Nel giro di quattro giorni sono successe due cose importanti a proposito delle persone con disabilità: la casa a Borgo Pio e il cantiere per il centro di socializzazione al Bioparco, tutte volute da Ileana Argentin, consigliere per i problemi delle persone disabili, tutte inaugurate dal Sindaco Veltroni.

E tutte due le volte il sentimento è stato un mix: l'ammirazione per chi ha la generosità di occuparsi di persone tanto sfortunate ma anche tanto difficili, la constatazione di essere fortunati nella nostra normalità e in quella dei nostri familiari. Pensiamoci: nasce un bambino down o un bambino che manifesta o manifesterà delle disabilità. Una volta la prospettiva di vita di queste persone non era molto lunga, tant'è vero che ancora li chiamiamo "ragazzi down" e invece sono adulti down, a volte down della terza età, questo grazie, davvero grazie, ai progressi della medicina. Ma cosa succede ai dolcissimi down quando i genitori non possono più occuparsi di loro? E come si sente un genitore che teme che il figlio disabile resti solo? Forse ormai non si tratta di "assistere" soltanto il disabile ma anche la famiglia. In questa direzione vanno i progetti realizzati dal Comune in collaborazione con le Associazioni private "Durante noi" e "Dopo di noi".

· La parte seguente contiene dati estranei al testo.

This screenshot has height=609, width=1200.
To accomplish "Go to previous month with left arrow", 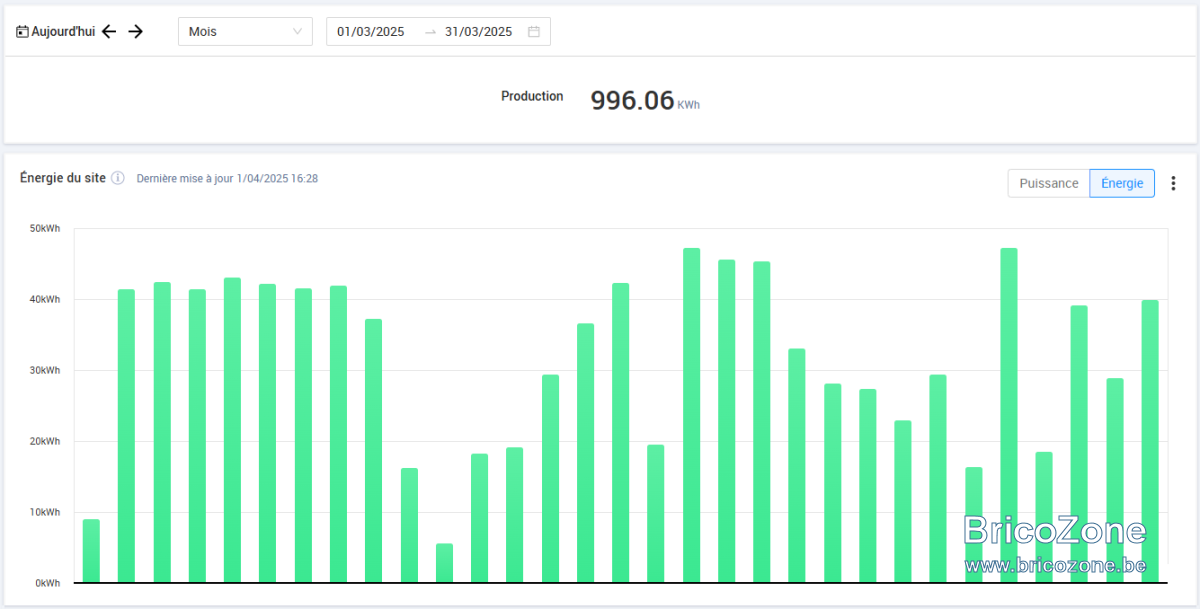I will coord(109,32).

Dopo di noi ha realizzato, con il contributo del Comune, una residenza che  può ospitare a rotazione 6 "ragazzi" down: sono previste ospitalità per il week end e per un'intera settimana al fine di favorire lo sviluppo dell'autonomia nella gestione della vita quotidiana. Il palazzo è di proprietà del Comune, occupato da molti anni, liberato, ristrutturato e inaugurato in questi giorni. La Fondazione "Dopo di noi" conta di aprire altre residenze dove dare ospitalità stabile.

Durante noi ha invece redatto il progetto per un centro di socializzazione al Bioparco di cui si è inaugurato il cantiere e i cui lavori saranno ultimati entro breve tempo. Potrà ospitare fino ad 80 persone, sarà un centro diurno aperto a tutta la città. E' particolarmente significativo che sia a stretto contatto con un asilo nido e con un centro anziani e dentro al verde del Bioparco. E' in qualche maniera il segno di come Roma ha cambiato il suo rapporto con .... verrebbe da dire "i soggetti fragili" ma è più corretto dire "come Roma lavora perchè nessuno si debba sentire solo e a disagio", neanche gli animali che sicuramente ai tempi del vecchio giardino zoologico vivevano una condizione di tristezza e reclusione.

Una nota: madrine delle inaugurazioni rispettivamente Stefania Sandrelli e Margherita Bui. Come dire: essere famosi ed essere solidali non è una equazione. Siamo felici di averle incontrate qui.